There will be more than 700 troopers in and around the stadium complex, he said. But they won’t be the only people guarding the game.
“There’s eyes all over the place, whether it’s state, local, federal or county assets there,” he told CNN’s Alexandra Field.
That also includes 3,000 private security guards on site. And extra security for mass transit options because there will only be 12,000 parking spots at the game for 80,000 fans and 5,000 media members.
“There is a template within the NFL and there are certain things that we follow with the NFL. But we have to use our own template because every city is different,” he told CNN. “Obviously it’s different than other Super Bowls because of our proximity to New York City.”
The proximity of the stadium to waterways and railways will mean extra Coast Guard boats on game day and more planes from federal agencies in the sky equipped with infrared and night-vision systems.
Homeland Security officials said federal agencies, including the Federal Bureau of Investigation, will deploy hundreds of employees to assist New Jersey and New York police secure what’s been officially designated “an event of national significance.”
And there is one noticeable difference for fans, a change instituted for this NFL season. In light of the bombings at the Boston Marathon, if fans want to bring a bag bigger than 4 ½ by 6 ½ inches, it must be clear plastic. (Even the garbage being taken out has to go in clear bags).
An affordable Super Bowl?
Well, not quite for many fans. But prices of game day tickets on the secondary market have been sliding since the Denver Broncos and Seattle Seahawks each won their conference championship games.
On the NFL’s official ticket exchange site, more than 3,300 tickets were available, starting at a little more than $1,600. There were almost 4,800 tickets on StubHub, a popular online ticket reseller.
As Bleacher Report points out, with the game in the New York metropolitan area and featuring a top-rated offense versus a top-rated defense, it seemed like prices would have been astronomical.
But that hasn’t been the case in the past week.
SeatGeek, which aggregates listings from ticket resellers, said the Super Bowl might be the least expensive since 2002, according to the Seattle Post-Intelligencer.

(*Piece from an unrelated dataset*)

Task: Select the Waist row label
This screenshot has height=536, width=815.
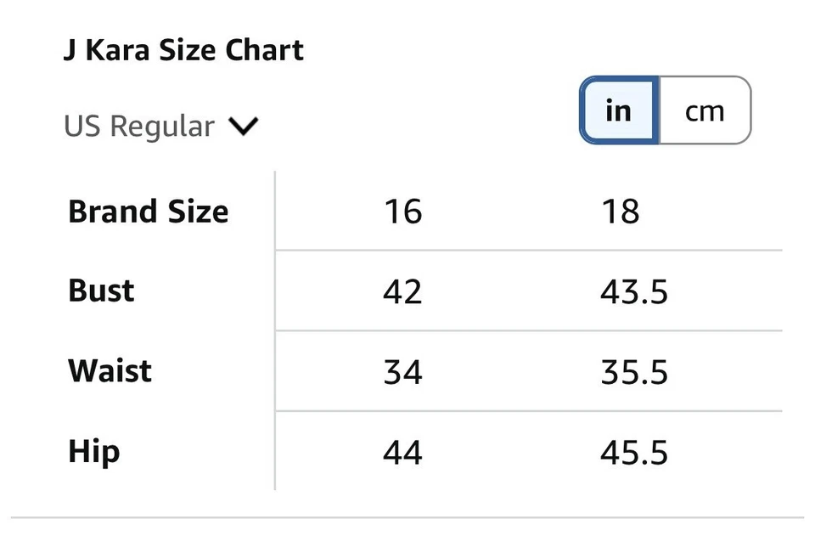Action: tap(110, 371)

Seat Geek said the prices for all seats has dropped 40% since the two conference championship games about nine days ago.
The big drop in prices for the game have been in the end zone and upper deck seats, the paper reported.
SeatGeek spokesman Will Flaherty told the Denver Post: “Strong supply and uncertainty about the weather forecast has helped to keep prospective buyers on the sideline for now, driving prices downward at a record rate.”
So now that the weather will be practically balmy for this time of year, back accounts might be emptied after all.
Or just watch on TV
Watching the game on television means seeing all of the famed Super Bowl commercials. That way you’ll get to see all 32 minutes and 30 seconds with the other partygoers without having to watch online the next day.
Of course you can get a glimpse of some of the ads before the game and not have to slip off to the bathroom during actual game action.
For some companies the game is an opportunity to take $4.5 million to say “hi” to new potential buyers.
“The Super Bowl for us is a risk. We do a lot of marketing, but it’s the first time we’ll hit a really mass consumer audience,” Squarespace CEO Anthony Casalena told the New York Times.
Squarespace is among the companies that have posted a commercial on YouTube already.
The company’s blog said it will also release an extended version of the spot and some of the material that was cut after the game.
There will also be one ad from a small company that wins a 30-second commercial paid for by financial software company Intuit. The contest was open to any U.S.-based business with 50 or fewer full-time employees.
The commercial will air during the third quarter.
This year’s Super Bowl will have 43 advertisers, according to CNNMoney.
CNN’s Chris Welch and Evan Perez contributed to this story.